▶ **Exercise directions**
Every entry must reappear in your answer exactly as written, though its pictures must not.

▶ **Records shown**
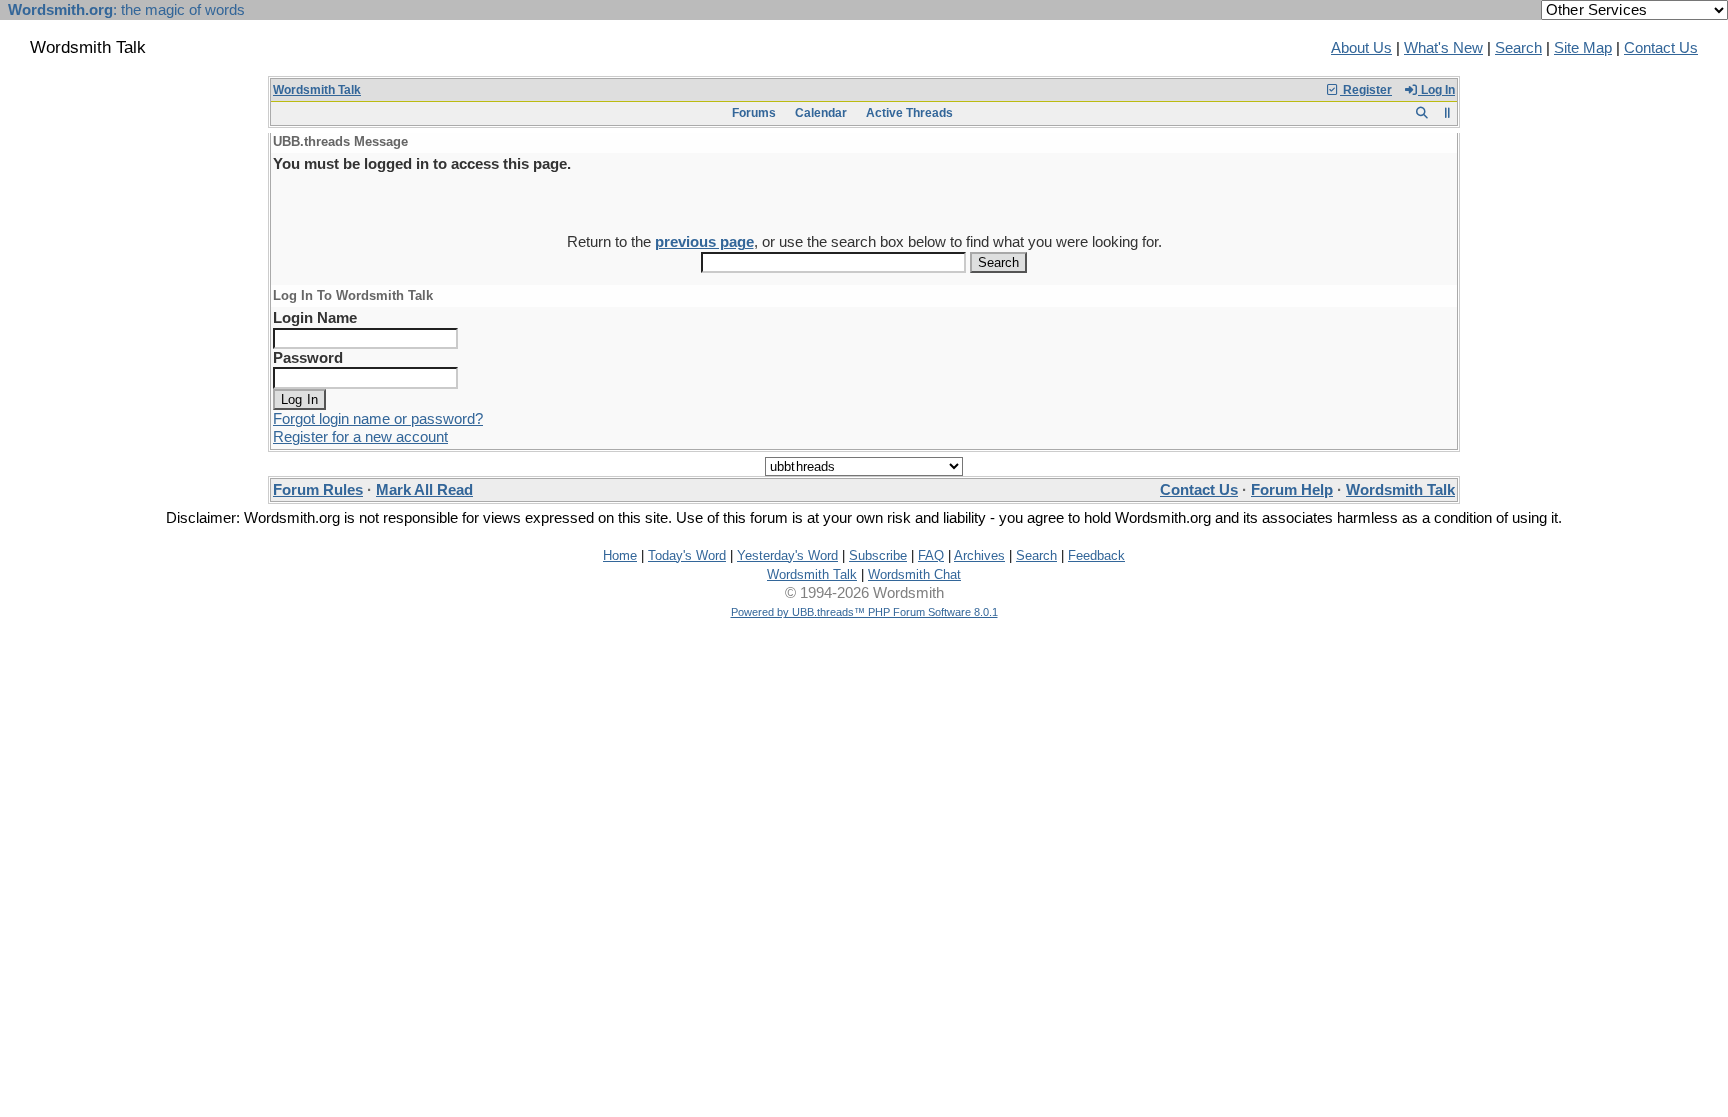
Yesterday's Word (787, 555)
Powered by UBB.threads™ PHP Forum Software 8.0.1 (864, 612)
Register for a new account (360, 437)
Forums (754, 113)
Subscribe (878, 555)
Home (620, 555)
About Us (1361, 48)
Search (1518, 48)
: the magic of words (126, 10)
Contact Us (1661, 48)
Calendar (821, 113)
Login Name (315, 318)
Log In (1436, 90)
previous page (704, 242)
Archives (979, 555)
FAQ (931, 555)
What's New (1443, 48)
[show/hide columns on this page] (1447, 113)
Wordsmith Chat (914, 574)
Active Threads (909, 113)
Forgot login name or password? (378, 419)
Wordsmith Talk (317, 90)
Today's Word (687, 555)
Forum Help (1292, 490)
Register (1366, 90)
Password (308, 358)
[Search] (1421, 113)
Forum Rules (318, 490)
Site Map (1583, 48)
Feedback (1096, 555)
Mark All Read (424, 490)
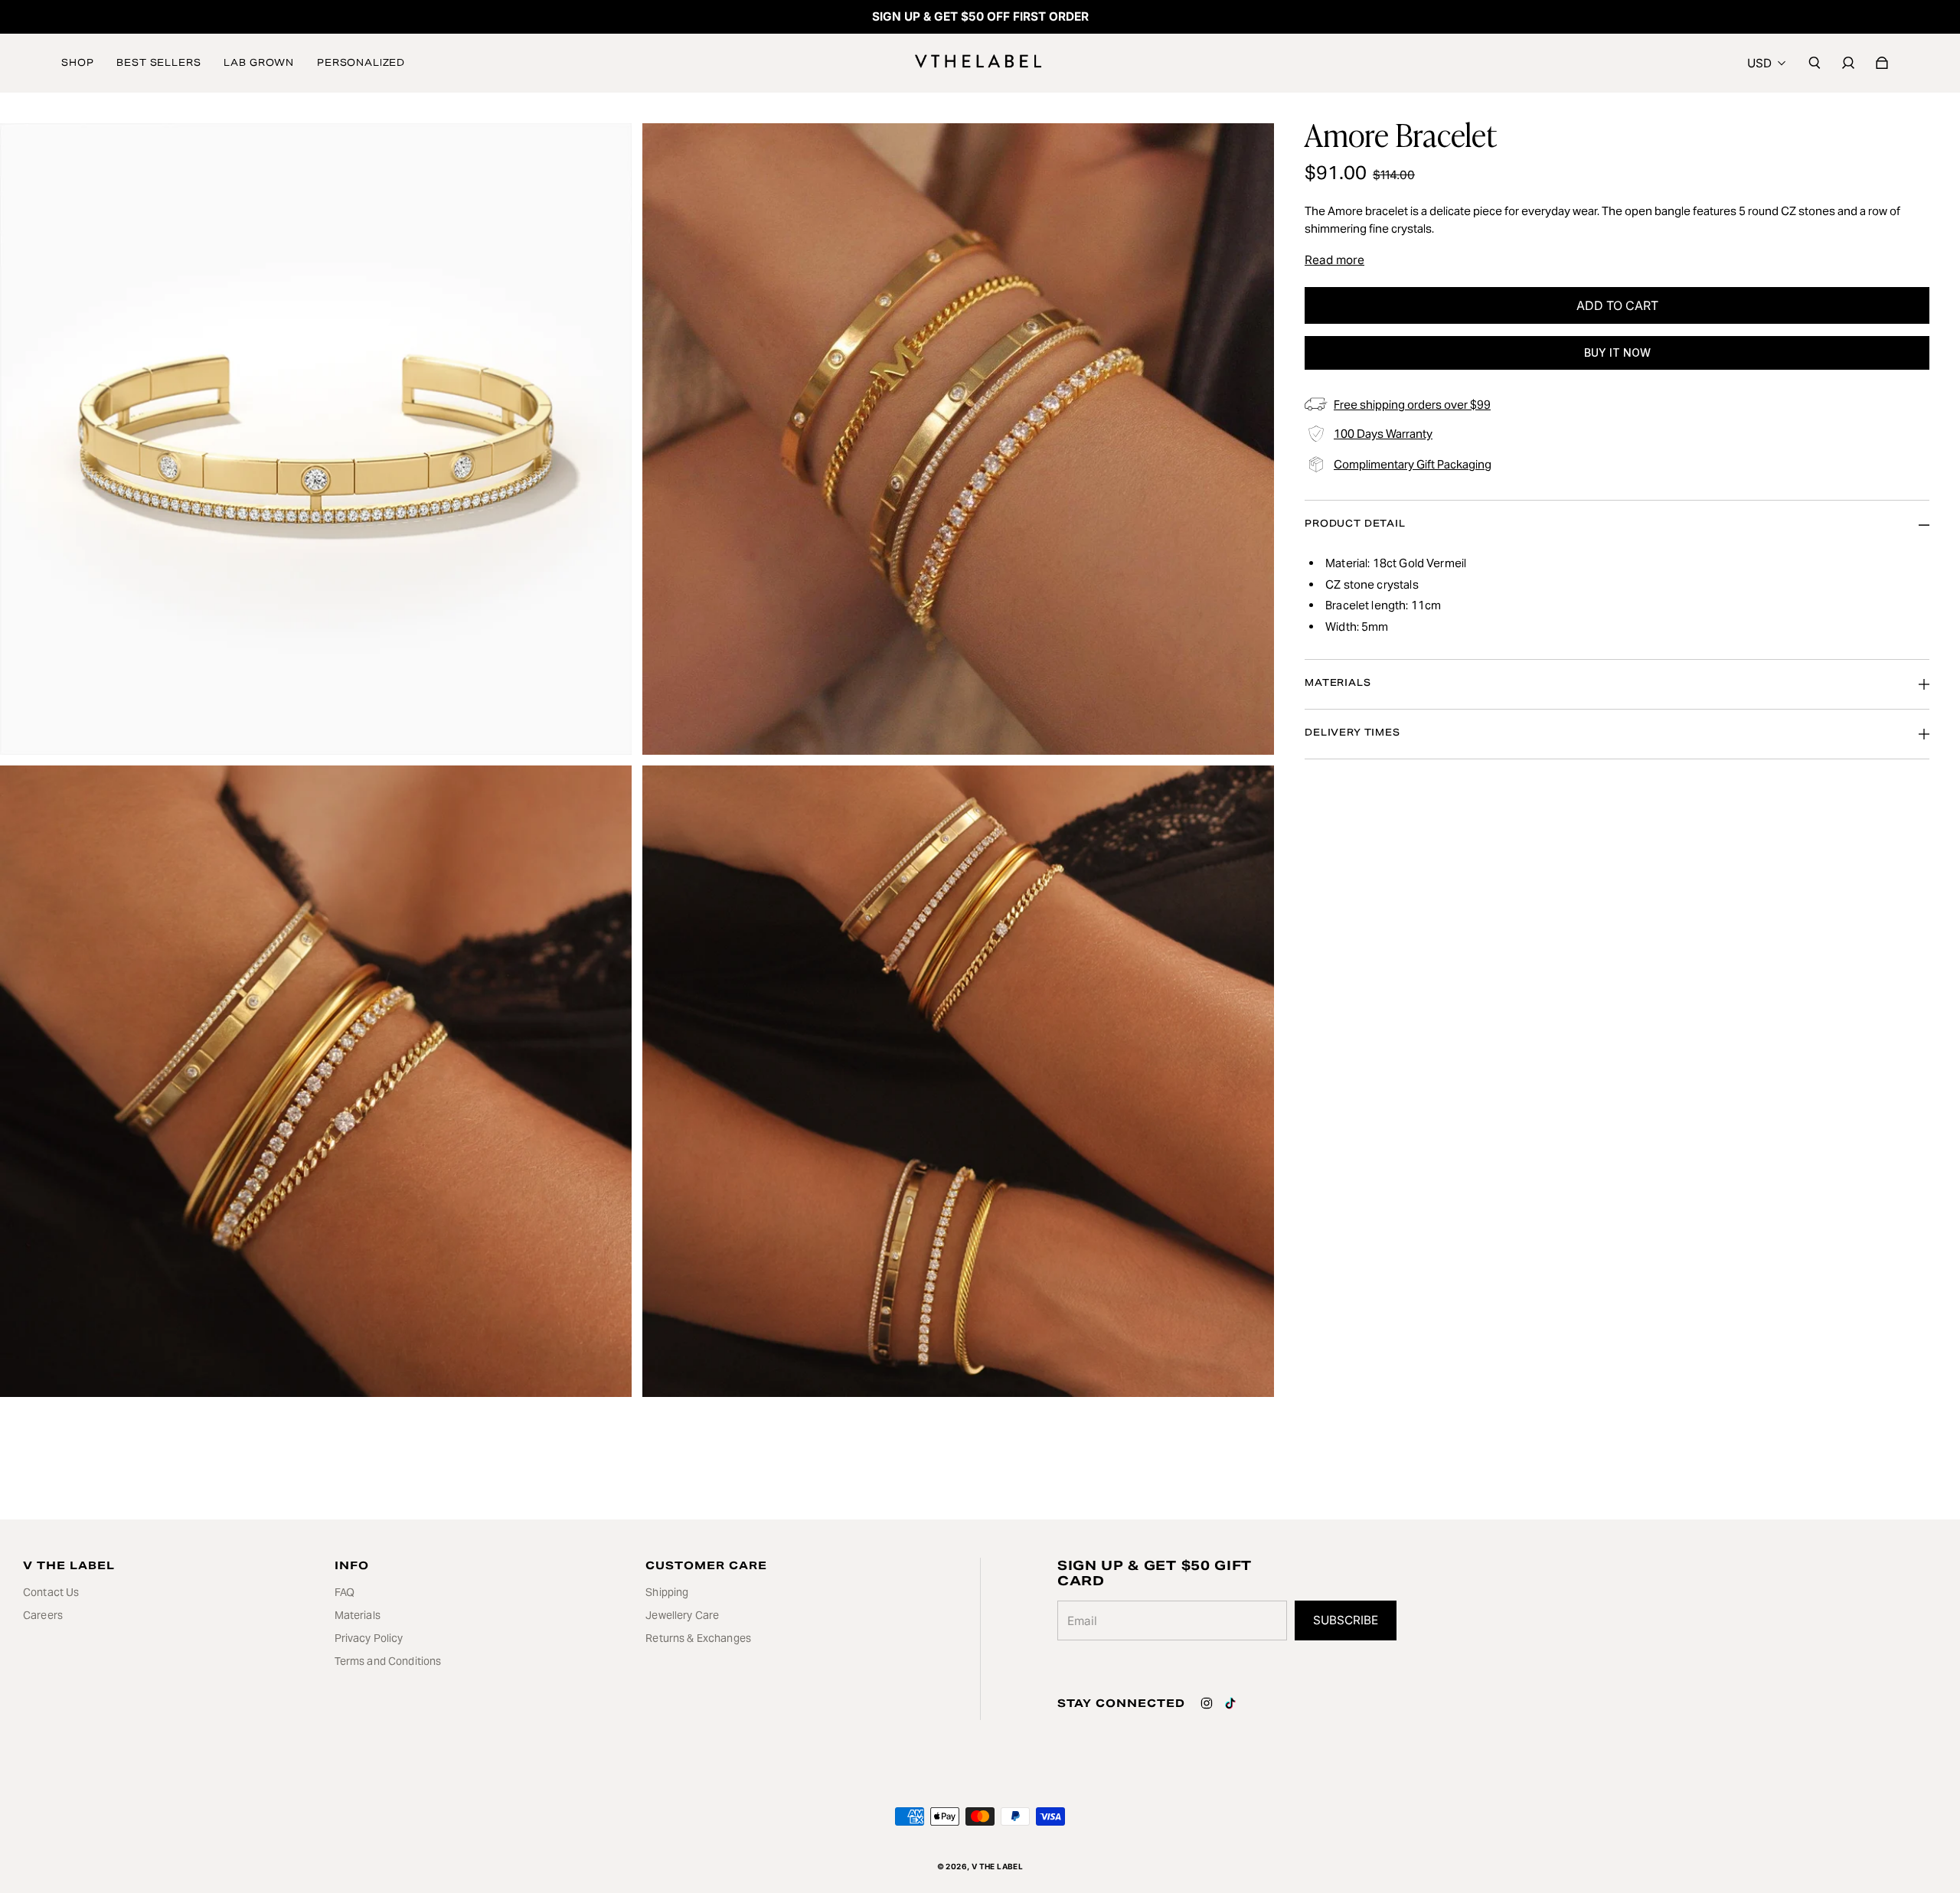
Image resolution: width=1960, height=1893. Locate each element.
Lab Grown (259, 62)
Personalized (361, 62)
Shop (77, 62)
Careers (43, 1615)
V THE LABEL (997, 1866)
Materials (358, 1615)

▶ **Response to the exercise**
Yesterday's Word (787, 555)
Powered by UBB.threads™ PHP Forum Software 8.0.1 (864, 612)
Register for a new account (360, 437)
Forums (754, 113)
Subscribe (878, 555)
Home (620, 555)
About Us (1361, 48)
Search (1518, 48)
: the magic of words (126, 10)
Contact Us (1661, 48)
Calendar (821, 113)
Login Name (315, 318)
Log In (1436, 90)
previous page (704, 242)
Archives (979, 555)
FAQ (931, 555)
What's New (1443, 48)
[show/hide columns on this page] (1447, 113)
Wordsmith Chat (914, 574)
Active Threads (909, 113)
Forgot login name or password? (378, 419)
Wordsmith Talk (317, 90)
Today's Word (687, 555)
Forum Help (1292, 490)
Register (1366, 90)
Password (308, 358)
[Search] (1421, 113)
Forum Rules (318, 490)
Site Map (1583, 48)
Feedback (1096, 555)
Mark All Read (424, 490)
Image resolution: width=1960, height=1893. Locate each element.
Lab Grown (259, 62)
Personalized (361, 62)
Shop (77, 62)
Careers (43, 1615)
V THE LABEL (997, 1866)
Materials (358, 1615)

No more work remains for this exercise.